# Sleep and Dreams > General Dream Discussion > Nightmares and Recurring Dreams >  >  Baby with tapeworm

## soccerqueen6187

I keep having this reoccurring dream about my 6 month old baby boy. He starts coughing, i go over to him, he opens his mouth and i pull a big tape worm out for him. In the dream I'm scared, and worried for him. The whole time I'm pulling the tape worm out of his mouth he is gagging and jerking his arms around. After i pull the worm out i then rip it in half. The first time i had this dream it took place at a house that i don't recognize, and we kept going back and forth between the house and a restaurant i supposedly worked at. I kept going to the restaurant and telling the manager why i couldn't show up to work... because my baby had a tape worm.
 The second time i had this dream about my baby having a tape worm, it took place in an old house that was haunted. I had left my baby boy in a bedroom with my sister, and went upstairs to a different bedroom to sleep. Later my sister woke me up by crawling in bed with me. I asked her where my baby was, and she said "he's in the room downstairs, but i didn't want to stay in there because there was a ghost in there." i git mad that he was in there alone and raised down stairs to bring him upstairs with us. Thats when he started coughing and gagging again, i thought it was felm. i started pulling out the long string of flem, and realized it was a tapeworm, i pulled it out all the way and then ripped it in half. Again the whole time he was choking and gagging. 
Please let me know what this means, it's really disturbing me.Thank you.

----------


## Robot_Butler

I always find that dream interpretation works best when you just follow your gut instinct.  It's your dream, birthed by your own subconscious, so have confidence in what you think the dream means.  Lots of people have put together dictionaries of information about what dream symbols will reveal about your subconscious.  It's sort of like reading a horoscope.  You interpret the interpretation as it relates to you.

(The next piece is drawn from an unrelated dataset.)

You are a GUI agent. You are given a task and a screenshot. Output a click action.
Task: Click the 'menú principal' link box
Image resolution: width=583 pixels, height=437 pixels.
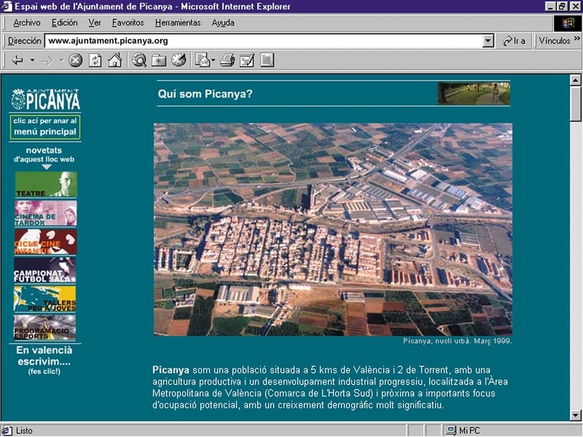(x=45, y=127)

Do you burp your baby before bed?  Are you always waking up in the middle of the night to a crying baby who spits up on you? 

Tapeworms are my #1 greatest fear, so I can not imagine a more terrifying nightmare.

----------


## soccerqueen6187

No, he usually eats about 30 min. befor he goes to bed, so i dont have to burp him befor we go to sleep. Also, he usually sleeps through the night. Thankyou for your insite. I will try and listen gut instinct.

----------


## Robot_Butler

I just re-read my post, and it sounded a bit rude.  I apologize, I didn't intend it to be.  

I find that asking others about their opinion of your dream is a great way to pin down your own opinion on it. Thats why this forum is so great.  So many great ideas.

Here's a typical conversation between me and my girlfriend to clarify:
Me:  "Man, I had this crazy dream... What do you think it means"
GF: "It probably means you are worried about ... project.. test.. fear of heights"
Me:  "No, youre absolutely wrong.  It means I need to call my brother and tell him about my ....  Thanks for your help."

----------


## Vision

> I keep having this reoccurring dream about my 6 month old baby boy. He starts coughing, i go over to him, he opens his mouth and i pull a big tape worm out for him. In the dream I'm scared, and worried for him. The whole time I'm pulling the tape worm out of his mouth he is gagging and jerking his arms around. After i pull the worm out i then rip it in half. The first time i had this dream it took place at a house that i don't recognize, and we kept going back and forth between the house and a restaurant i supposedly worked at. I kept going to the restaurant and telling the manager why i couldn't show up to work... because my baby had a tape worm.
>  The second time i had this dream about my baby having a tape worm, it took place in an old house that was haunted. I had left my baby boy in a bedroom with my sister, and went upstairs to a different bedroom to sleep. Later my sister woke me up by crawling in bed with me. I asked her where my baby was, and she said "he's in the room downstairs, but i didn't want to stay in there because there was a ghost in there." i git mad that he was in there alone and raised down stairs to bring him upstairs with us. Thats when he started coughing and gagging again, i thought it was felm. i started pulling out the long string of flem, and realized it was a tapeworm, i pulled it out all the way and then ripped it in half. Again the whole time he was choking and gagging. 
> Please let me know what this means, it's really disturbing me.Thank you.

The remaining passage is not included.